The data that they are going to be looking at now is additional data that has been entered into the database since that time.

Thank you.

Just with respect to the pulmonary hypertension trial, do you have a sense of timing on when that might start?

We have noted that it should start in the second half of 2006.

We do not have the specific day or month for that, but we are on track to initiate that study in the second half of this year.

Can you remind me is that the same dose, the 10 milligrams QD?

It is.

Okay, thank you very much.

Bret Holley, CIBC.

My question concerns the prevalence of hydroxyurea usage in the pediatric population and whether there is hydroxyurea allowed in the pediatric trial.

In the current -- there are a couple of issues here, first of all the overall use of hydroxyurea in the pediatric population is similar to that used in the adult population.

It probably runs 10 to 20%.

With regard to the current running pediatric trial, which is a pharmacokinetic trial, use of hydroxyurea is excluded.

It is a pharmacokinetic trial.

It runs with 21 days of dosing and the goal here is again to select a dose to take forward into a larger dose for prevention of complications of sickle cell disease in children.

Okay, so would you anticipate in an actual trial directed toward efficacy that you would be dosing 17043 in combination with hydroxyurea in additional trials?

We have not come to any conclusion on that.

We will need additional guidance from the DMC.

It will involve probably discussions with the FDA and remember that this is a different patient population.

We will probably be looking at a different indication.

There may be patient population differences which impact on the use of hydroxyurea whether or not it would be in combination with 170430 or whether 17043 would be utilized alone.

Those questions have yet to be determined and answered.

Okay, thank you.

(OPERATOR INSTRUCTIONS) Maged Shenouda, UBS.

Kay, in your prepared comments you broadly mentioned your preclinical efforts and I was just wondering if you could elaborate a little bit on when you would expect to provide further data, whether it is at a medical meeting or in any other forum.

A variety of posters and presentations are ongoing at meetings upcoming with our neuropathic pain and epilepsy program.

We have the policy until we have an identified compound that is in a final preparation for an IND not to give updates on the specific timelines.

The programs are going well.

We have a great interest from both our on-company and developing these compounds in the clinic, as well as potential partnership opportunities from some of the earlier programs.

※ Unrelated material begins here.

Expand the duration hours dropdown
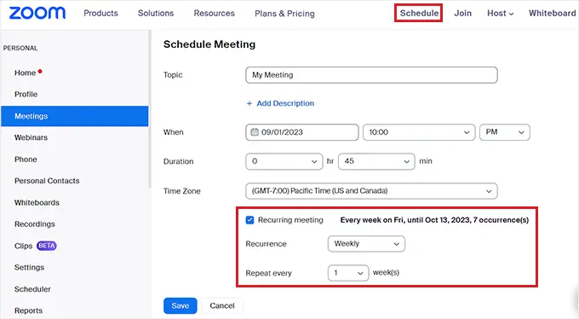The image size is (579, 319). 284,161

So they are going well but until we have a compound that is in that late stage of IND filing, we would not be able to give you a specific timeline.

Okay, thank you.

[Joy Machau], Senvest.

Just wondering about your cash position and potential ways to conserve that while continuing your Phase III trial and additionally continuing development of your other programs.

How can you reallocate in terms of stretching that cash a little bit further?

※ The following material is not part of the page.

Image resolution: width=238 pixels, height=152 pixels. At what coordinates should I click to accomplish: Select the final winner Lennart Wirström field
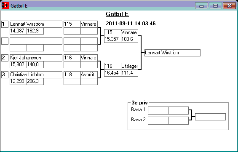click(x=172, y=53)
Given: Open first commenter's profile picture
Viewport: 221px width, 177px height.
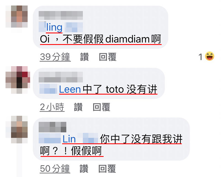Looking at the screenshot, I should pos(17,17).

Yes, Joy, we are looking at ways to conserve capital to extend the timeline that that cash will run for.

We don't have anything more definitive to say at this time about that except that we are certainly aware of the need to conserve cash at this point in our Company's history.

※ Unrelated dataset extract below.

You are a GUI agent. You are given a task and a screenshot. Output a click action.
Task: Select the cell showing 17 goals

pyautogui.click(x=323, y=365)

(OPERATOR INSTRUCTIONS) There appear to be no further questions at this time.

I would like to turn the floor back over to Dr. Kay Wagoner for any closing remarks.

Thank you very much.

We appreciate your interest and your questions today.

I think that, as we have said, we are encouraged that we are continuing our clinical trial for 17043, both the ASSERT trial as well as the pediatric program, and look forward to getting the pulmonary hypertension trial off the ground.

As I noted, other programs are going well and we -- as was noted today, we do have cash to provide us an opportunity to produce in the programs we have outlined.

Again, I appreciate your questions and thank you for your interest in Icagen.

Thank you.

This does conclude today's Icagen conference call.

You may disconnect your lines at this time and have a wonderful day.